***** PASSAGE

It’s not often I get to visit a brand-new winery. I’ve been on a multi-year quest to visit every winery in the state, making first-time visits are rare. So obviously when a brand new place popped up on my wine app it was as if my phone was making me an offer I couldn’t refuse.
12 Ridges is definitely a destination winery. Not just because it’s in a physically stunning location, but it’s far enough off the beaten path that only dedicated wine connoisseurs (or hikers looking for a diversion) are likely to make the trip.
What sets 12 Ridges apart from the rest of the Virginia wine scene is the tasting room tops out at 3300 feet, making it the highest altitude winery in the state. The soil is a mix of clay and volcanic green rock with excellent drainage. Why is this important? Well, when wine luminaries like Michael Shaps and Jake Busching first examined the site they practically salivated over its growing potential, so you know this place is going to produce great wine.
Besides the view, why did they pick this site? Well, the altitude provides the vineyard with a cool climate and windy slopes, both of which allow its vines to resist disease pressure. Also, mountaintops often have rocky, well-drained soil which facilitate minerality in their grape’s flavor profile, and forces vines to struggle – allowing them to produce berries with high flavor concentration.
It wasn’t a vineyard until recently. Owner Craig Colberg purchased the former event center in 2009, but it took time for this current vision to take hold. Even now when you drive in, you pass a Christmas tree farm before arriving at the tasting building.

**********

### TASKS FOR THIS EXERCISE
a) Answer these from the 12 Ridges passage:
(i) At what altitude does the tasting room top out?
(ii) What two materials make up the soil?
(iii) In what year did Craig Colberg purchase the former event center?
b) Turn the paragraph of the 12 Ridges passage beginning "Besides the view, why did they pick this site?" into a short bulleted list that keeps its main facts.
c) Carry on writing the 12 Ridges passage, starting right after its final sentence.
The rows come from a source unrelated to the 12 Ridges passage.

***** DATA EXTRACT

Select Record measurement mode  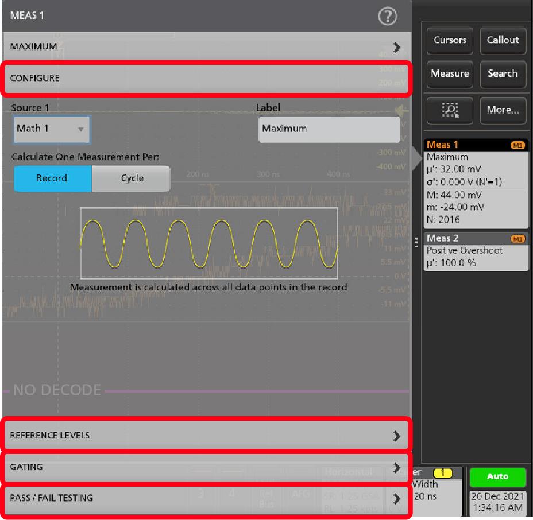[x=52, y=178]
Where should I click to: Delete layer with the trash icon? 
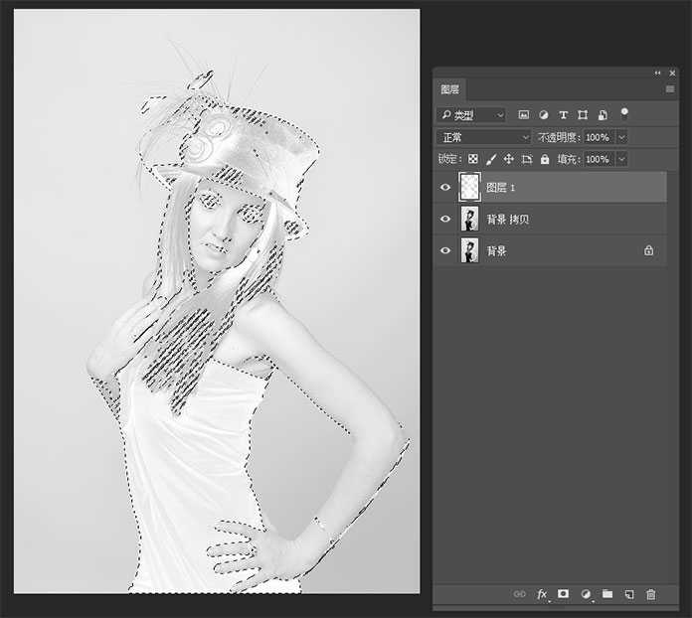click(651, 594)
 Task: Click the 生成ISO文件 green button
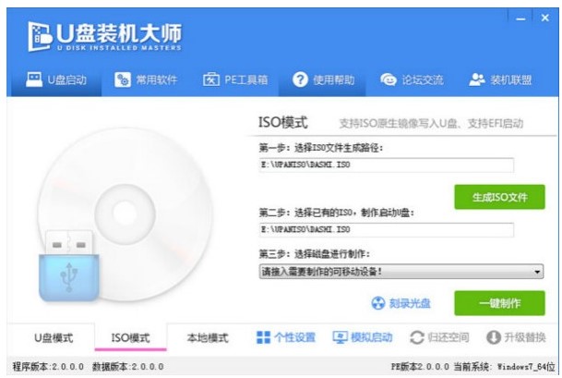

**********
***** DATA EXTRACT

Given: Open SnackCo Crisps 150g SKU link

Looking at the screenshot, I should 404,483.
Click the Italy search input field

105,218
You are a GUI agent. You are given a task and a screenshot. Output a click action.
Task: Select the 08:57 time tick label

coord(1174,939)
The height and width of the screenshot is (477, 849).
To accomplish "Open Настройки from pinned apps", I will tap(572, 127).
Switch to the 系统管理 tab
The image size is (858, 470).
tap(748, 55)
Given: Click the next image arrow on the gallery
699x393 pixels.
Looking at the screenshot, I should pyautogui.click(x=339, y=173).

**********
***** DATA EXTRACT

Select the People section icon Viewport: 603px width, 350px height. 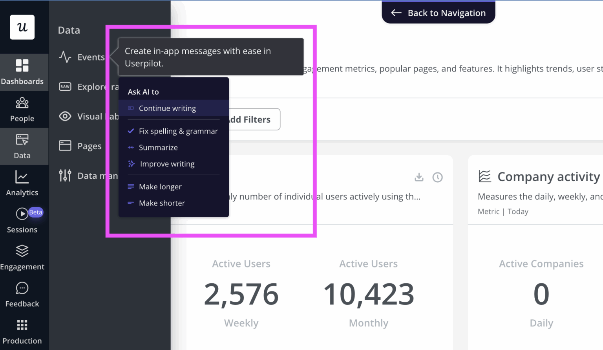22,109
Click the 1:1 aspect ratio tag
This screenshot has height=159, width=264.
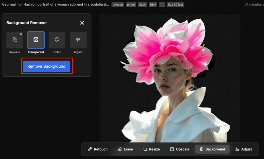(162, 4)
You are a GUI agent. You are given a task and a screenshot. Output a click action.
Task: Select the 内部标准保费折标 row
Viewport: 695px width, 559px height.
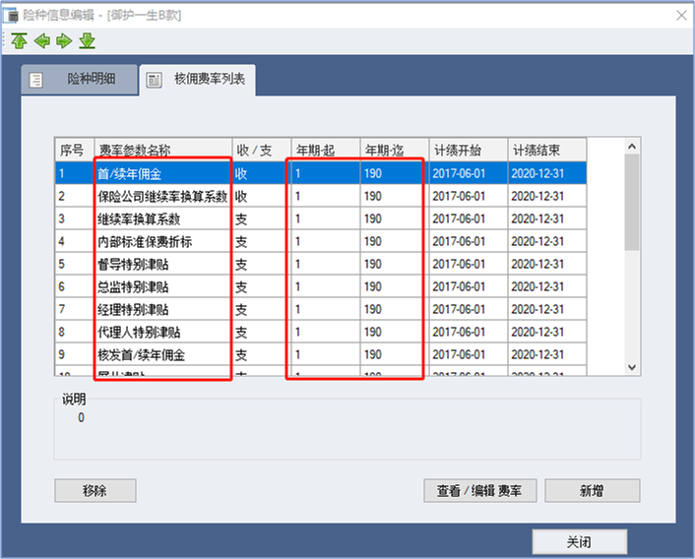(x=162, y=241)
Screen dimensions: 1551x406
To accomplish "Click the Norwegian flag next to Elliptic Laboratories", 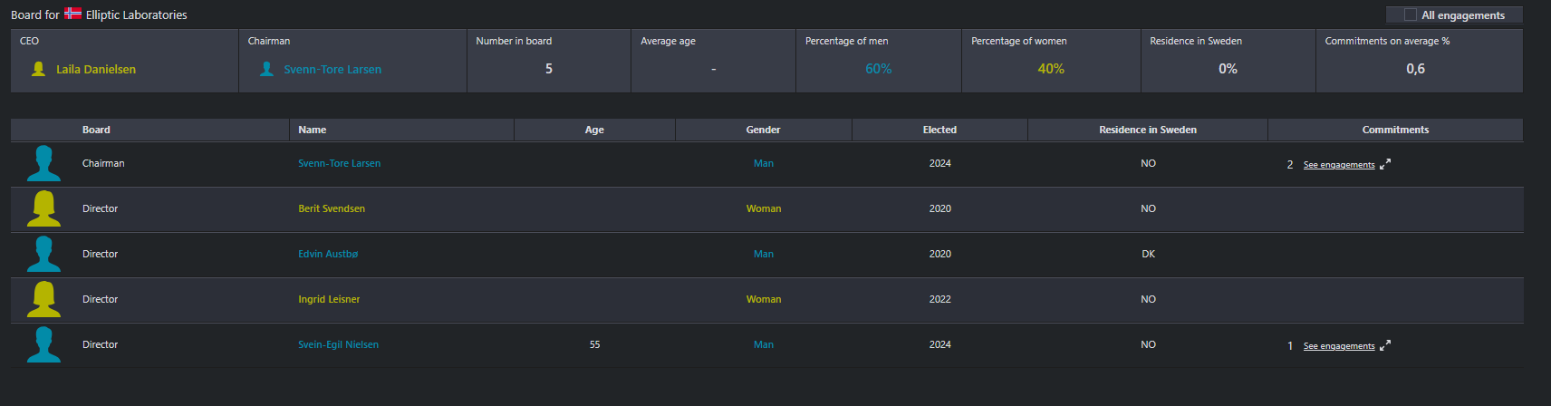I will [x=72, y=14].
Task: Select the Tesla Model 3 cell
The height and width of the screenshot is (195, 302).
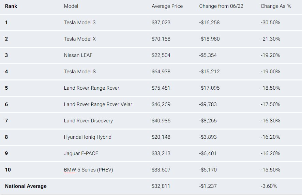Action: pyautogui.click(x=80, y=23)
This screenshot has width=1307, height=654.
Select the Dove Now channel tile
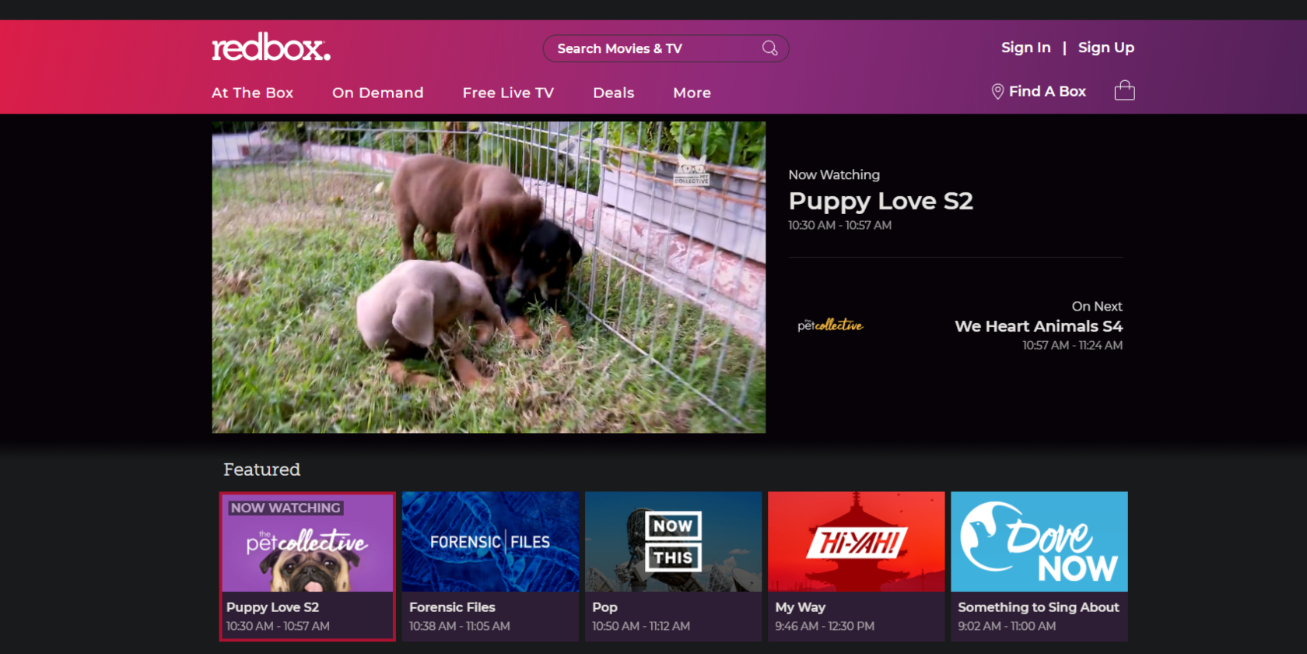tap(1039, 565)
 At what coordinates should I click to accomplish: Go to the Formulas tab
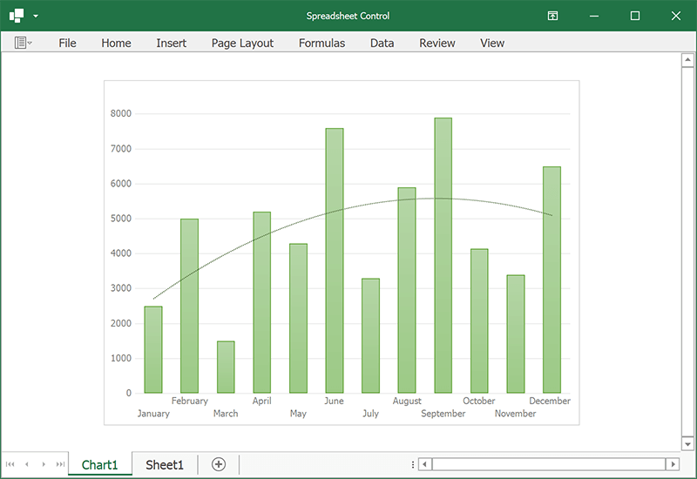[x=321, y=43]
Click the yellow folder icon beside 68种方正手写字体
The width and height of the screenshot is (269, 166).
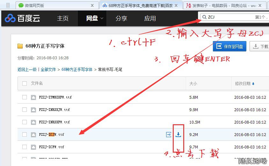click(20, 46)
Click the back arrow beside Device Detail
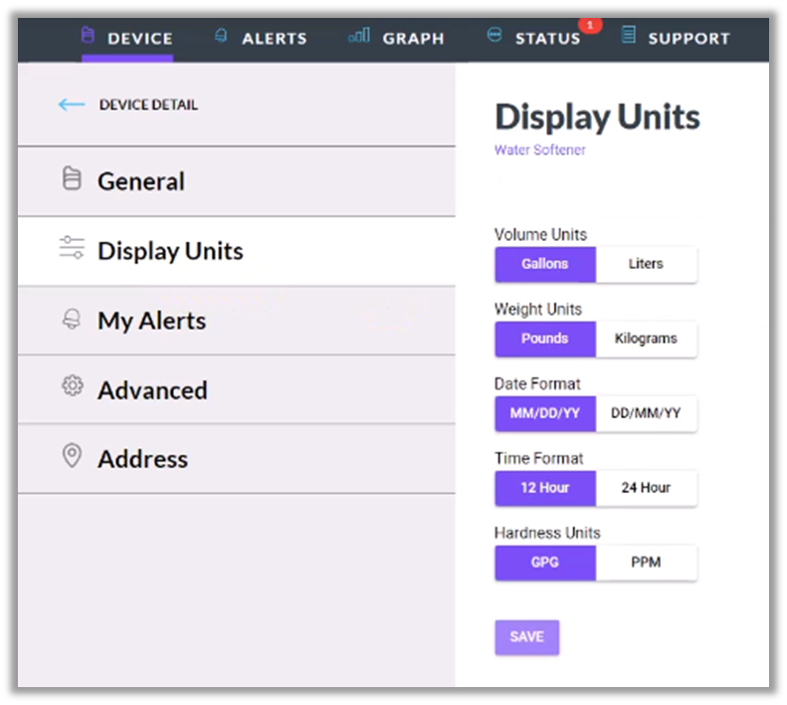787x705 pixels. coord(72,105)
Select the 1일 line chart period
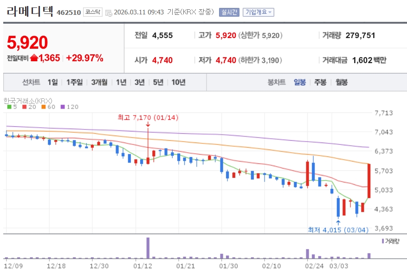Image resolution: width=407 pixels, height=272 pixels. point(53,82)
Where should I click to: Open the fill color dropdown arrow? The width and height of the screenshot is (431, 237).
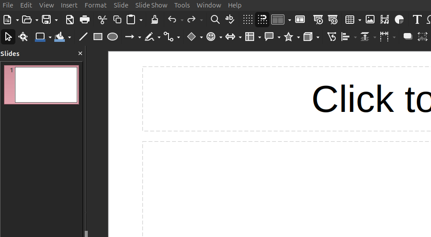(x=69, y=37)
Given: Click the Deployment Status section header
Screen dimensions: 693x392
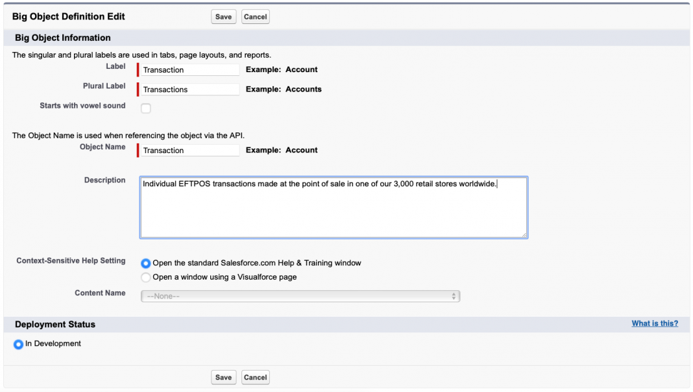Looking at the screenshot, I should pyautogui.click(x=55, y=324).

**********

### EXERCISE ANSWERS
a)
(i) 3300 feet
(ii) Clay and volcanic green rock
(iii) 2009

b)
- The altitude gives the vineyard a cool climate and windy slopes, which help the vines resist disease pressure.
- Mountaintop soil is often rocky and well drained, which brings out minerality in the grapes' flavor.
- That soil also makes the vines struggle, so they produce berries with high flavor concentration.

c)
That tasting building adroitly takes advantage of the view. Sadly, clouds prevented me from enjoying the scenery, but on a clear day I’m certain it’s amazing. Besides; you’re right off the Blue Ridge parkway, so the drive alone is worth it.
Operations manager Sam Hanny greeted me when I arrived. Sam is a self-described ‘vineyard geek’, which is a trait that I can definitely appreciate. He gave me the low-down of the vineyard as he poured.
As the vines are very young, 12 Ridges doesn’t yet produce its own wines. But in keeping with its theme of a high altitude winery, they serve a variety of wines from other high altitude locations around the world. When I was visiting, a nice assortment including a Tempranillo, Riesling, Malbec, a French high-elevation sparkling, and Pinot Grigio were being served.
But when 12 Ridges’ vines become ready – watch out! Its 12 acres include Pinot Noir, Pinot Gris, Chardonnay and Riesling – all varietals that should thrive in this climate. I’m especially excited at the Pinot Noir, since it’s a grape you rarely find in Virginia. Their first vintage probably won’t be available until 2021, so a revisit (or several) is a necessity.
See you in another two years – if not sooner!